# Problem
In the records below, swap "Where should I click to" for "What should I click to" and keep every other line unchanged. Leave the pictures out of your answer.

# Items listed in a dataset
□ □ □

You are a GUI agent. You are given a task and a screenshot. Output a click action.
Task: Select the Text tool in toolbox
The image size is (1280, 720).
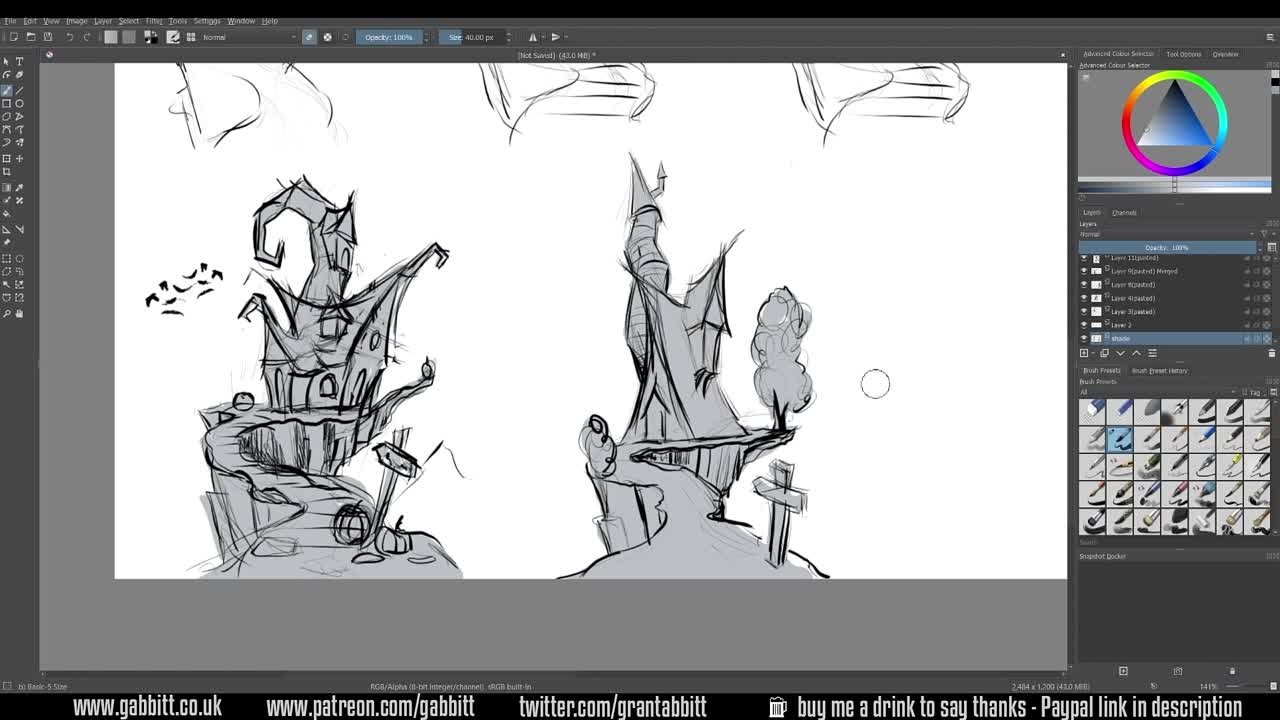[x=19, y=62]
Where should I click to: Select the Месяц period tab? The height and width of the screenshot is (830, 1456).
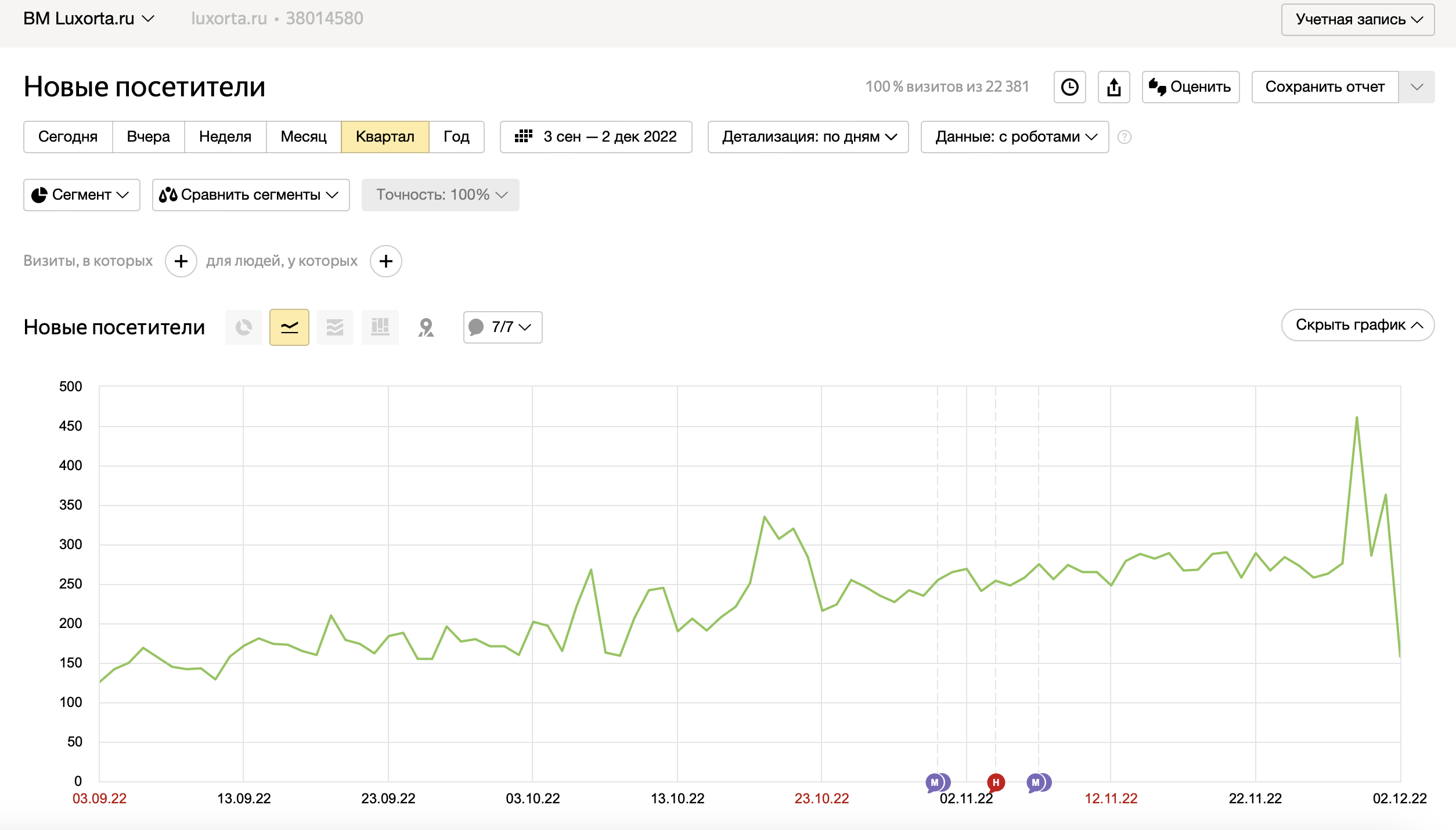click(x=303, y=137)
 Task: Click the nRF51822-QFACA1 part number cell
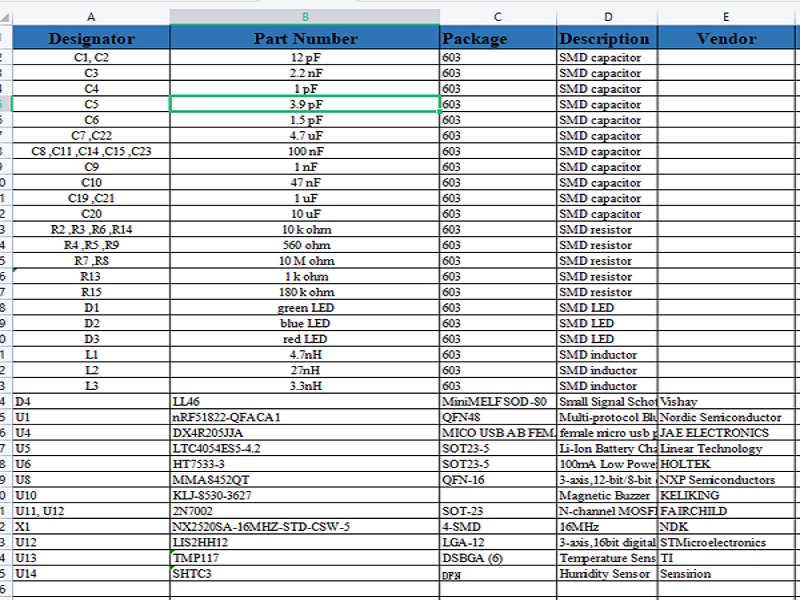click(305, 417)
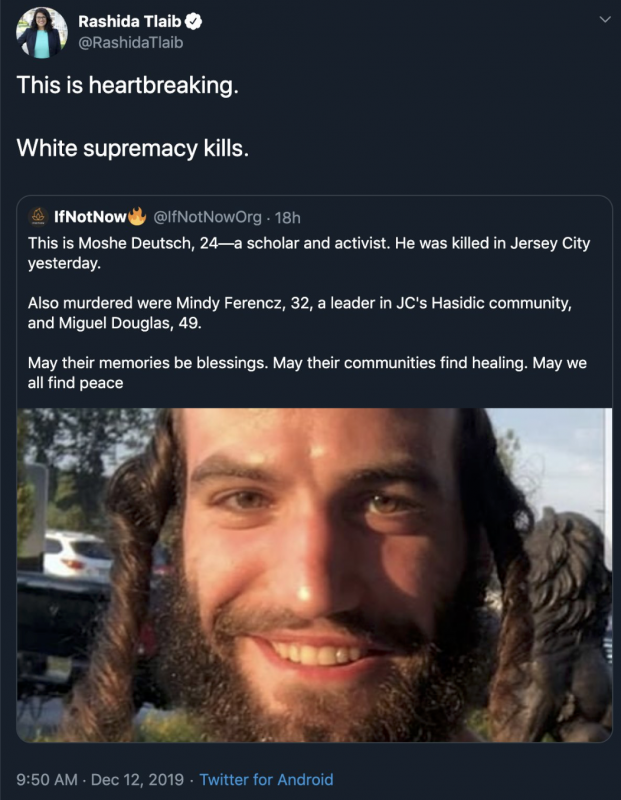Open the Rashida Tlaib display name

[x=130, y=21]
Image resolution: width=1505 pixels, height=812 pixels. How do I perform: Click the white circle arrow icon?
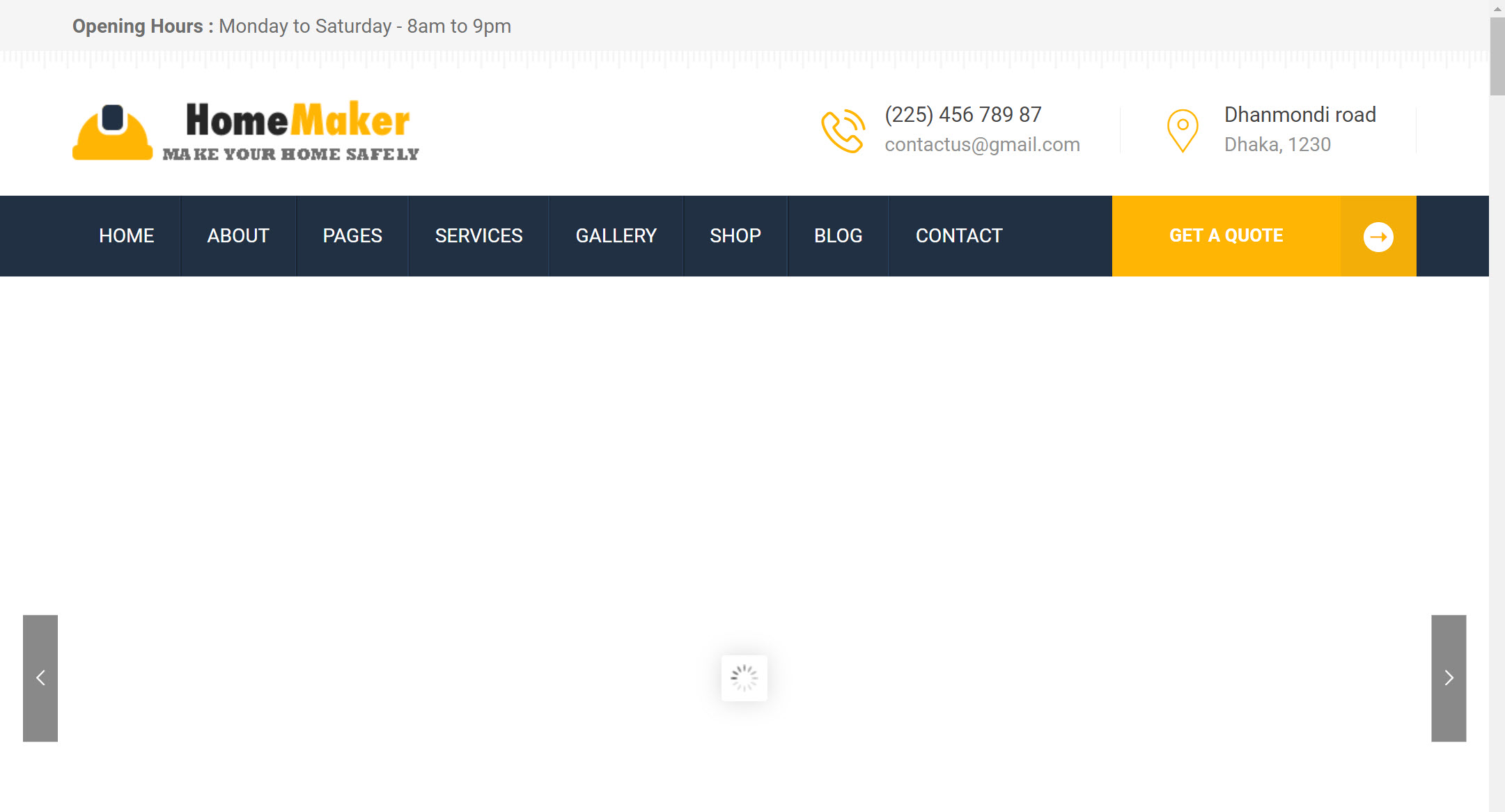(1378, 237)
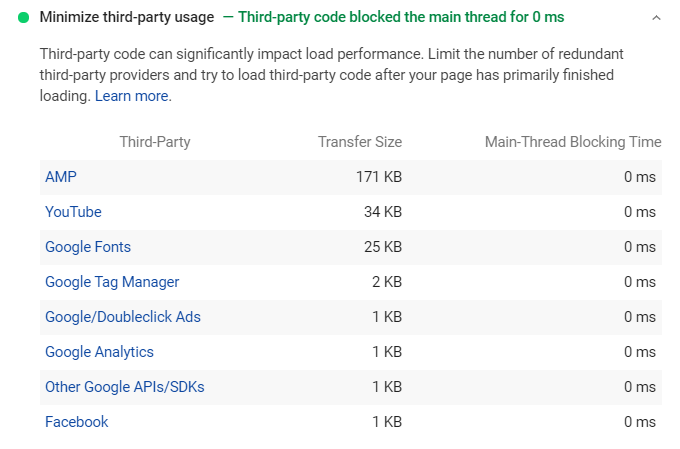Image resolution: width=680 pixels, height=449 pixels.
Task: Select the 25 KB Google Fonts size cell
Action: click(383, 247)
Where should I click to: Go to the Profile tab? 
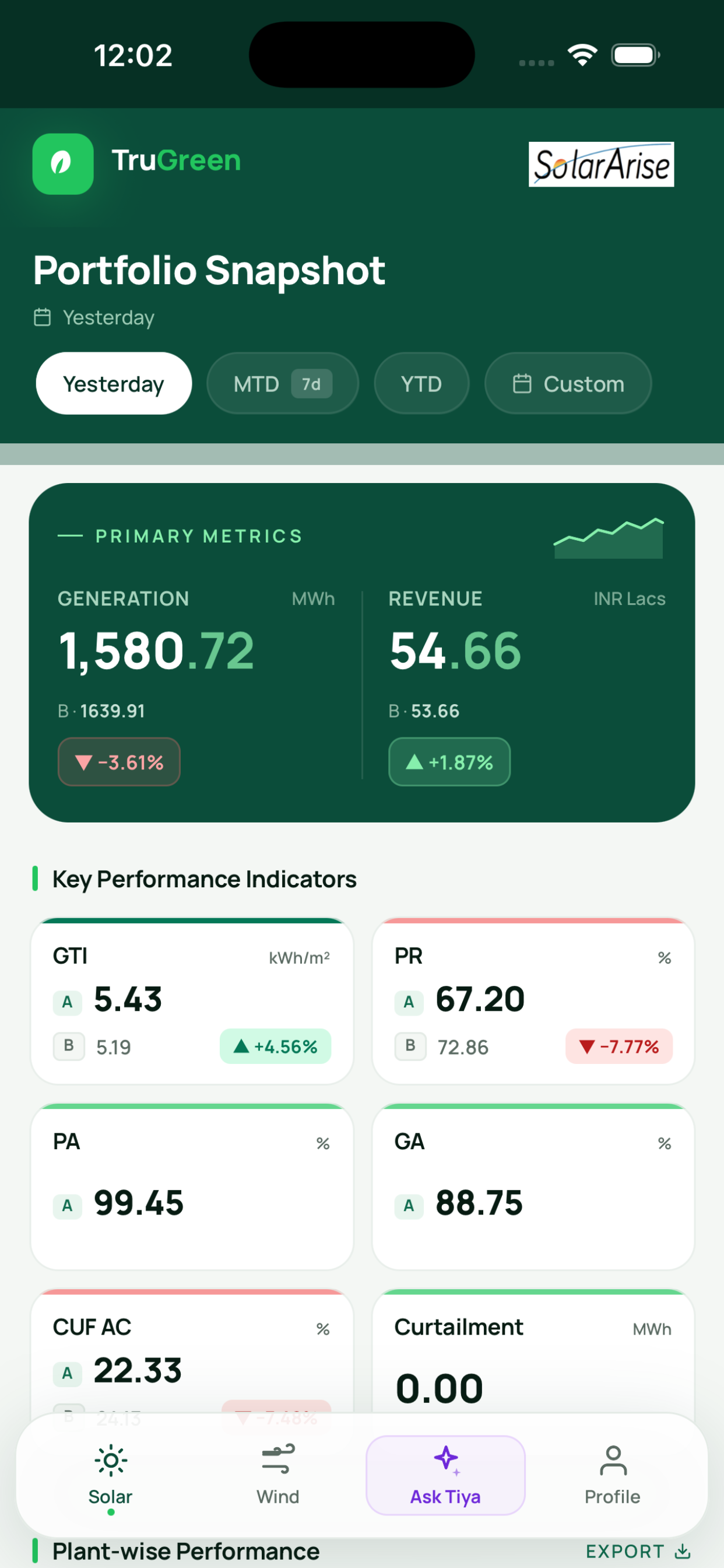pyautogui.click(x=613, y=1475)
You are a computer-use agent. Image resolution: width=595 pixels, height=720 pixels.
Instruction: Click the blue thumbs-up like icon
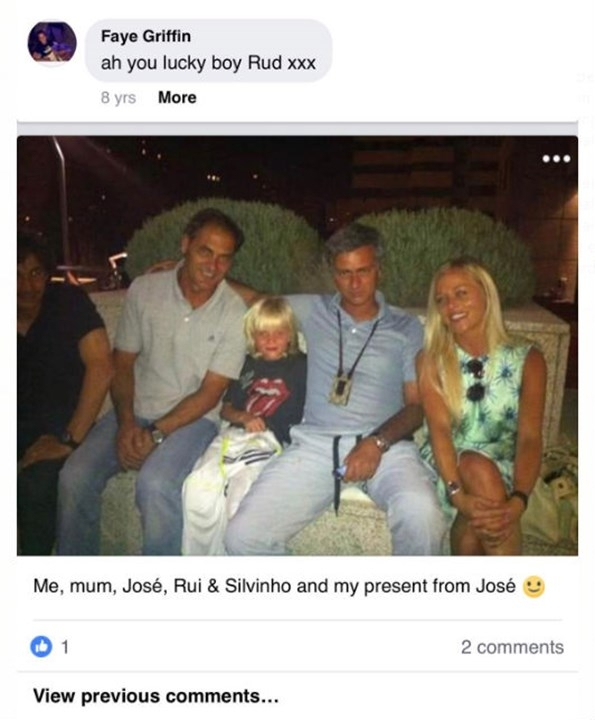(x=41, y=647)
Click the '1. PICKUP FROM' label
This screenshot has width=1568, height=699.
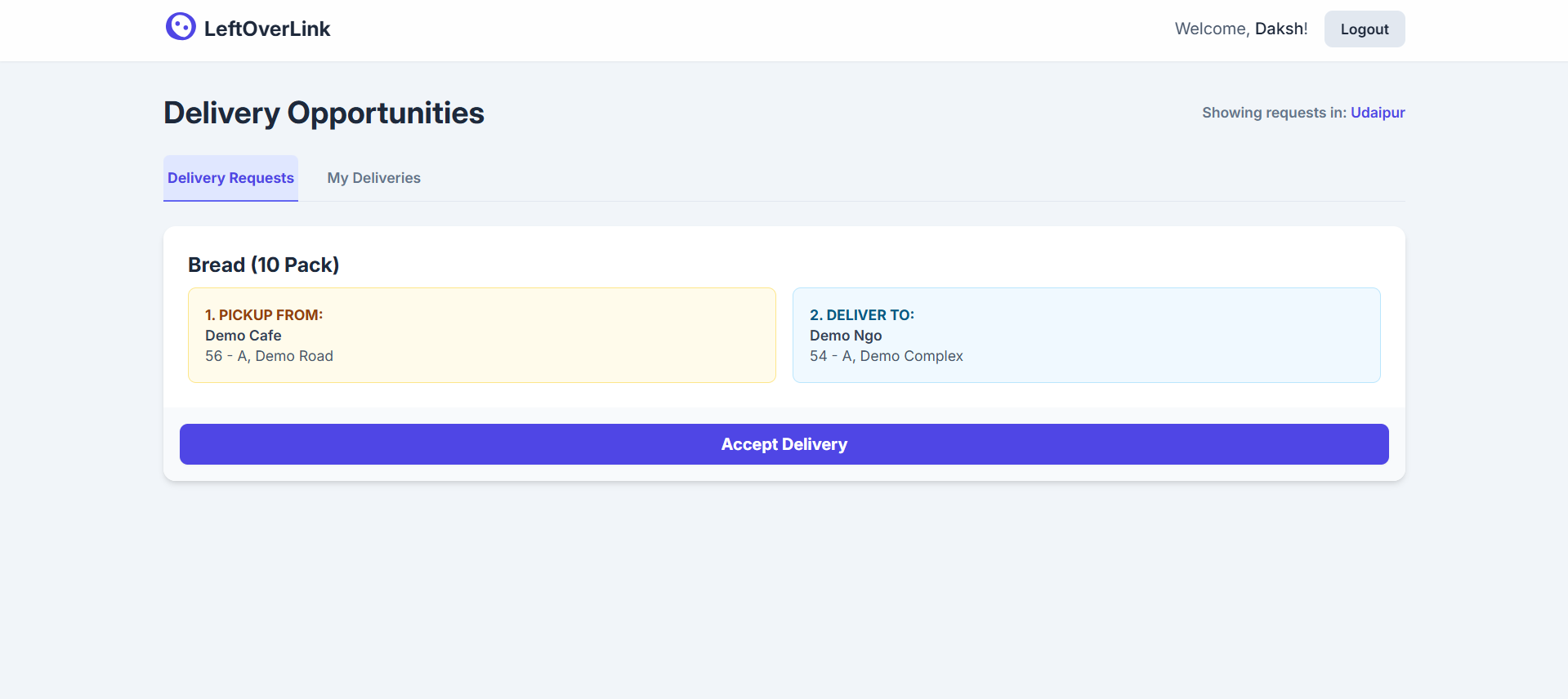[264, 315]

□ □ □

# Finished answer
You are a GUI agent. You are given a task and a screenshot. Output a click action.
Task: Select the Text tool in toolbox
The image size is (1280, 720).
[x=19, y=62]
What should I click to: Select the Месяц period tab? The height and width of the screenshot is (830, 1456).
click(x=303, y=137)
 Task: Click the nRF51822-QFACA1 part number cell
click(305, 417)
Open the Rashida Tlaib display name

[x=130, y=21]
Image resolution: width=1505 pixels, height=812 pixels. How do I perform: Click the white circle arrow icon?
(1378, 237)
Image resolution: width=680 pixels, height=449 pixels.
Task: Select the 25 KB Google Fonts size cell
Action: click(383, 247)
What should I click to: Go to the Profile tab? 
pyautogui.click(x=613, y=1475)
You are a computer-use agent. Image resolution: width=595 pixels, height=720 pixels.
Instruction: Click the blue thumbs-up like icon
(x=41, y=647)
Click the '1. PICKUP FROM' label
This screenshot has width=1568, height=699.
[264, 315]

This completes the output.